The prevailing assumption in image generation has been simple: if you want quality, you need a server. PrismML just made a serious case against that. The Pasadena-based startup, founded by Caltech researchers and backed by Khosla Ventures, has released Bonsai Image 4B, a family of compressed text-to-image models that run entirely on-device, from Apple Silicon Macs down to iPhones, with no API calls and no subscription required.
A gigabyte of image generation
The headline number is striking. The 1-bit variant compresses the diffusion transformer to 0.93 GB, an 8.3x reduction from the full-precision model. The ternary variant compresses it to 1.21 GB, a 6.4x reduction from the full-precision transformer. For context, the original FLUX.2 Klein 4B that Bonsai is built on requires a 7.75 GB diffusion transformer alone.
The two variants are designed for different priorities:
- 1-bit Bonsai Image 4B uses binary weights
{-1, +1}with an FP16 group-wise scaling factor, giving 1.125 effective bits per weight. It is the maximum-compression option, built for the tightest memory budgets. - Ternary Bonsai Image 4B uses weights
{-1, 0, +1}with FP16 group-wise scaling, giving 1.71 effective bits per weight. The extra zero state adds representational flexibility, recovering visual quality and prompt fidelity at the cost of a slightly larger footprint.
How it actually works
Quantization, the process of replacing high-precision floating-point weights with lower-precision representations, is not new. INT8 and INT4 quantization are standard tools. But 1-bit quantization is an entirely different level of aggression: every weight in the transformer is reduced to just two possible values. Instead of preserving exact precision, the model preserves structure. And surprisingly, diffusion transformers seem capable of surviving that tradeoff much better than people expected.

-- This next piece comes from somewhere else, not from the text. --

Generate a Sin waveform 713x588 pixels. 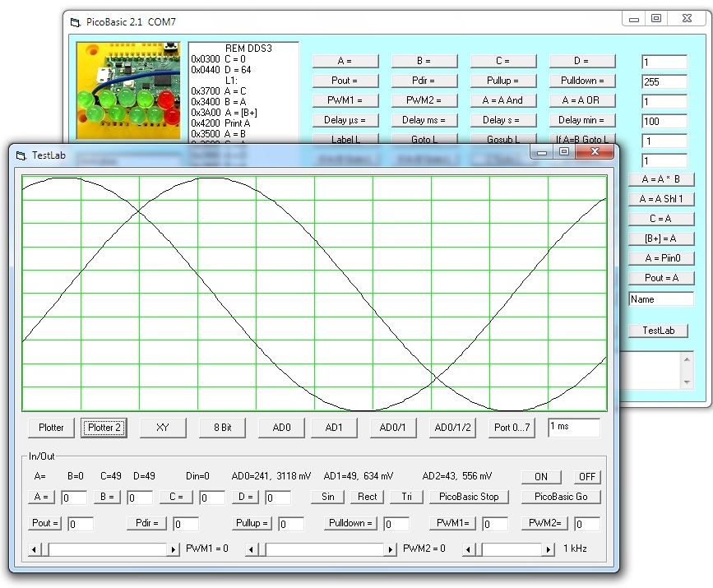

Bonsai Image 4B is built from the FLUX.2 Klein 4B. It keeps the architecture intact but changes how the transformer weights are represented. By moving those weights into binary and ternary form, Bonsai reduces the part of the image pipeline that matters most for local deployment. Critically, a small set of precision-sensitive supporting tensors (~5%), called the projection layers, remains in FP16, so the final 1-bit Bonsai Image 4B transformer is 0.93 GB: an 8.3x reduction from the 7.75 GB full-precision FLUX.2 Klein 4B.